The National Union of Journalists said the BBC could still avoid the strikes.
Jeremy Dear, its general secretary, said: "We're not saying there can be no change [to the pension schemes]. But change must be fair.
"How can it be fair to ask workers to pay almost double to be worse off in retirement?"
Mr Hunt said next month's spending review was "a very, very important issue to all voters", adding: "I think people will want to know about it."
His comments came during his first appearance in front of the Department for Culture, Media and Sport (DCMS) committee.
The first set of BBC strike dates are set for 5 and 6 October, coinciding with the Conservative Party conference.
Conservative Party chairman, Baroness Sayeeda Warsi, has written to the BBC's director general, Mark Thompson, to ask about arrangements for BBC coverage of the conference during the planned strike.
The BBC's main unions - the NUJ, Bectu and Unite - have voted for strike action in a dispute over proposed changes to the corporation's pension schemes.
Mr Hunt also told the committee he had no plans to abolish Arts Council England, having already axed the UK Film Council.
"I'm not abolishing the Arts Council but want it to make ambitious changes to reduce its administration costs," he said.
"Front-line arts organisations are vulnerable because if they have a sudden cut in their grant, they reduce artistic output and secure less ticket sales and donations.
"There is a risk of a cycle of decline, so we have to be very, very careful.
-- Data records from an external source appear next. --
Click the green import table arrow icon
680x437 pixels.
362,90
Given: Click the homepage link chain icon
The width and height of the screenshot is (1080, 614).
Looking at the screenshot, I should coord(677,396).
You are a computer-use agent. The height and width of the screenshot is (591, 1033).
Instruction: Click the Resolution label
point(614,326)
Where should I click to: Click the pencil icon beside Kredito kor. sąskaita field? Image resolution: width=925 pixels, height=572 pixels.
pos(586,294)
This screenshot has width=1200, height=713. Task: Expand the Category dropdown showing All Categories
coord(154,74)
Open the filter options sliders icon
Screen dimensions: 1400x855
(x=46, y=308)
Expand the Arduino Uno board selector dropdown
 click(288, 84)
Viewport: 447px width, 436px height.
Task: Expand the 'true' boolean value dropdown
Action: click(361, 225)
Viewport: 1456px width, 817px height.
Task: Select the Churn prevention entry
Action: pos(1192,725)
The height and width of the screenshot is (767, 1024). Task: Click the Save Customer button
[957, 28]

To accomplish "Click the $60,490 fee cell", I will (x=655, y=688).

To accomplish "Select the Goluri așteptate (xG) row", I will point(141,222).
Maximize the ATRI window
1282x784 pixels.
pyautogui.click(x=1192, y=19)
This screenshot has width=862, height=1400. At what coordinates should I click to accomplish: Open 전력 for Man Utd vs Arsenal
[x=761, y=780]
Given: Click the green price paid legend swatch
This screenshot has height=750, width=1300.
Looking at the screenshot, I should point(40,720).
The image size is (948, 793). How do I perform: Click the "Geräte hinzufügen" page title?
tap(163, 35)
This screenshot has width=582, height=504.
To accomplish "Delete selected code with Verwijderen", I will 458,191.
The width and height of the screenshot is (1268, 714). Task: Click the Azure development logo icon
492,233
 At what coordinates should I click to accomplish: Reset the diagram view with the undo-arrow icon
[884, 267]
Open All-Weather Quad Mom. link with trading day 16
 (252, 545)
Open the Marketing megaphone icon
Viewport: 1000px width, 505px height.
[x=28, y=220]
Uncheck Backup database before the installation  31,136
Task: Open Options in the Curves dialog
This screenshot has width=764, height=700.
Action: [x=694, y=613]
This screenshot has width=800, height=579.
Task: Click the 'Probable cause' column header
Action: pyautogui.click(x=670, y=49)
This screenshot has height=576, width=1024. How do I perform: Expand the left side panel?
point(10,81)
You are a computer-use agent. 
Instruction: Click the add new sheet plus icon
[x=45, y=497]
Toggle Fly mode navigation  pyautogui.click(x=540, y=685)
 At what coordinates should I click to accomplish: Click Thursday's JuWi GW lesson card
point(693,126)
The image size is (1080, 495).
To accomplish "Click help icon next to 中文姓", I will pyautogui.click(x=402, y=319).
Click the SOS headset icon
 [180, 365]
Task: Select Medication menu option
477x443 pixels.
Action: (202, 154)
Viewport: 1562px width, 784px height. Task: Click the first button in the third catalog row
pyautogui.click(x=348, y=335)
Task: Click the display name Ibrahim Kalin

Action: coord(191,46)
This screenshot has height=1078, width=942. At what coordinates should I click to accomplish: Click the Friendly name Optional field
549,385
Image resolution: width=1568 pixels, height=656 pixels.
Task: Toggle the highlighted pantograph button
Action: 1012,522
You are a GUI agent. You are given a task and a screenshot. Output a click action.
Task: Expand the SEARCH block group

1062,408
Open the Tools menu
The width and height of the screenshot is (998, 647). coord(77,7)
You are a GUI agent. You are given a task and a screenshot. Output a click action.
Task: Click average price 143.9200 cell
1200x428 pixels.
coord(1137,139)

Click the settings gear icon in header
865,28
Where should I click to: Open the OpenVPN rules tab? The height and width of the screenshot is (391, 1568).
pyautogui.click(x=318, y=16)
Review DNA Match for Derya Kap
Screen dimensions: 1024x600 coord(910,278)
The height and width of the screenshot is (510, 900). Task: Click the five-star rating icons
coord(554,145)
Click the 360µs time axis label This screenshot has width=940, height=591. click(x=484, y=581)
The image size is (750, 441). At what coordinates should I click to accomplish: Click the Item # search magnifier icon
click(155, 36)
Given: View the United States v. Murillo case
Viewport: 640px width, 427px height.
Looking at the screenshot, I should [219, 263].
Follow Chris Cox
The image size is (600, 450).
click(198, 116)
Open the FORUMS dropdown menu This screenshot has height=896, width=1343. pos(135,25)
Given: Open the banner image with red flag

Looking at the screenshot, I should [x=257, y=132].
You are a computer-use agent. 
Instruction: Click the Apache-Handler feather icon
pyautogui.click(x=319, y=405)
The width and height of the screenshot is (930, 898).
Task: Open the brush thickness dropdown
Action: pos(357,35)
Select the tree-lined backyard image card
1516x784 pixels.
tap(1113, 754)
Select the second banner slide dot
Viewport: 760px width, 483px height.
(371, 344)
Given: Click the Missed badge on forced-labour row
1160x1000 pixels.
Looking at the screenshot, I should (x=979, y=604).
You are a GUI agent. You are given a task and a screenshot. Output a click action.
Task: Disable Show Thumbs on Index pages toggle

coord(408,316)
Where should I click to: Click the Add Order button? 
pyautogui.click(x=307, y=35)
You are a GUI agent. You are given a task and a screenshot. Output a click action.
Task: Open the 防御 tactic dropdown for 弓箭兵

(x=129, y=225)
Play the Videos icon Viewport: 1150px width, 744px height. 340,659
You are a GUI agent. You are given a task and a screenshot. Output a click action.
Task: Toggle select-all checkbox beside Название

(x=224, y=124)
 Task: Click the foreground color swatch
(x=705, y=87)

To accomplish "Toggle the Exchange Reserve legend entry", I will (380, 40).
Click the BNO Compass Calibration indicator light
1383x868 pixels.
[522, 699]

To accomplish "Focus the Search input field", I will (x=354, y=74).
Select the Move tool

We want to help people get through a very difficult patch," he added.
Mr Hunt also praised the BBC's "independence".
"I do support the licence fee agreement because it works, it (the BBC) is probably the most respected newsgathering organisation in the world," he told the committee.
"The independence of the BBC is something licence fee payers value, it delivers, so we do support that principle."